(Rows from a screen grounding dataset)
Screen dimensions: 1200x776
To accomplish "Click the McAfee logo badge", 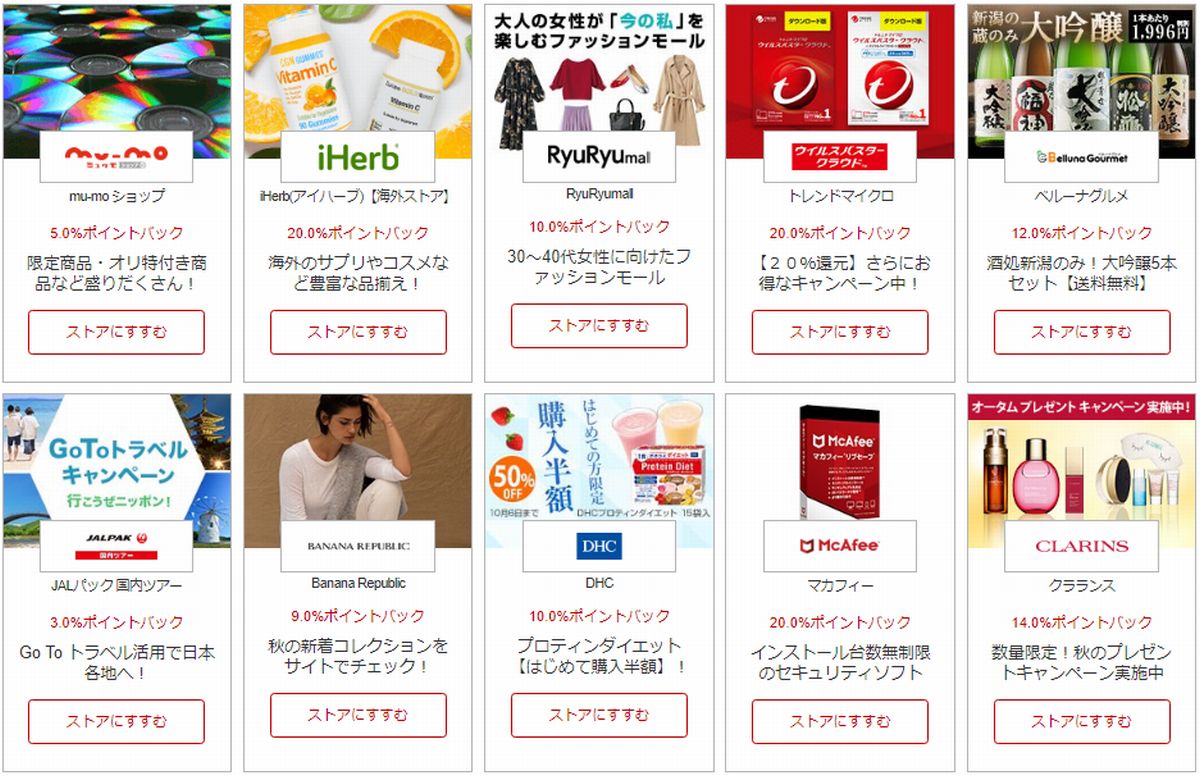I will [840, 546].
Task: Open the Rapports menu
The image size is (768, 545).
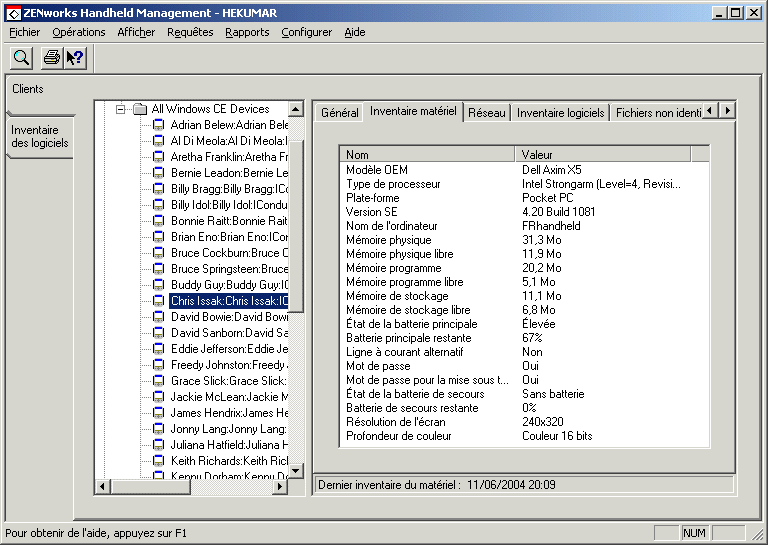Action: (x=247, y=32)
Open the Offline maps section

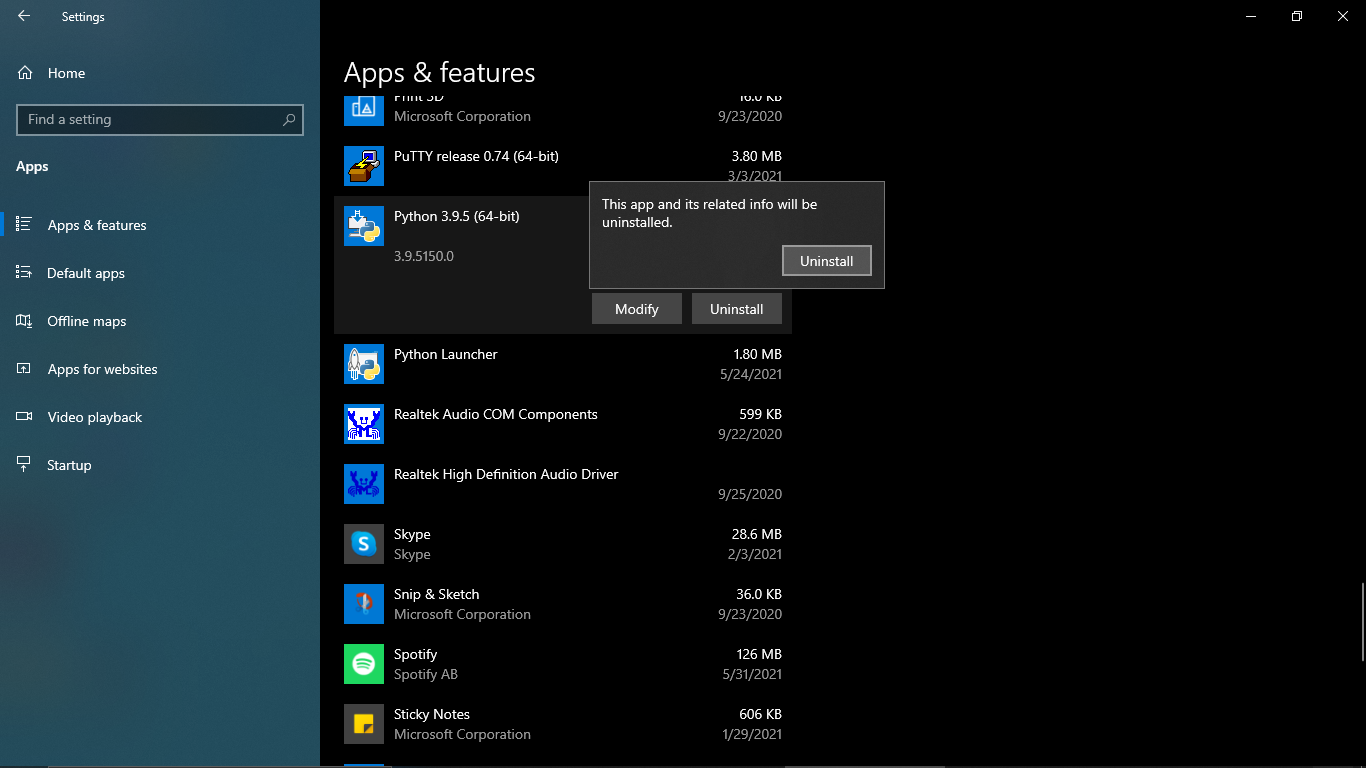pyautogui.click(x=87, y=321)
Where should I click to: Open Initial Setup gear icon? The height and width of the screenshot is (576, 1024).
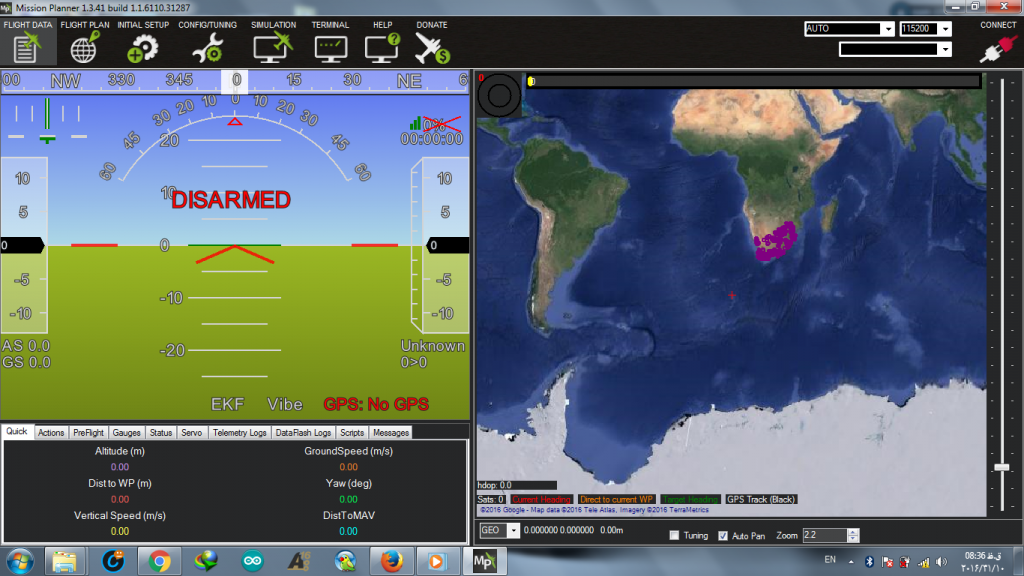point(142,48)
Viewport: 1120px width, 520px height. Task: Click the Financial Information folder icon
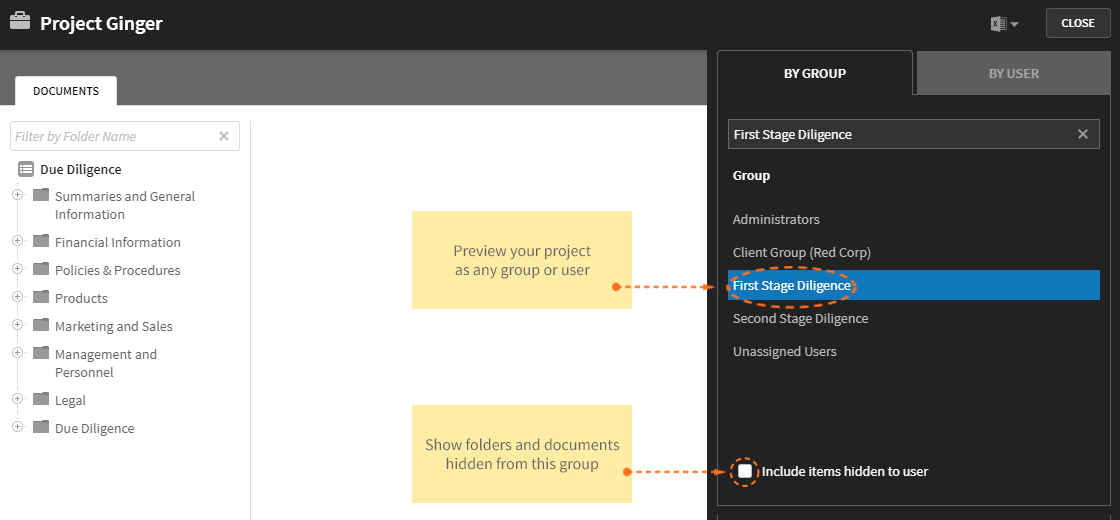click(x=41, y=241)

→ Task directions
Copy the stretch from the line containing "Open the Offline maps section" through the end of the records word for word, with the pictures left out.

→ Solution to this exercise
Open the Offline maps section

pyautogui.click(x=87, y=321)
Where should I click to: Open Initial Setup gear icon? The height and width of the screenshot is (576, 1024).
point(142,48)
Viewport: 1120px width, 520px height. Task: Click the Financial Information folder icon
click(x=41, y=241)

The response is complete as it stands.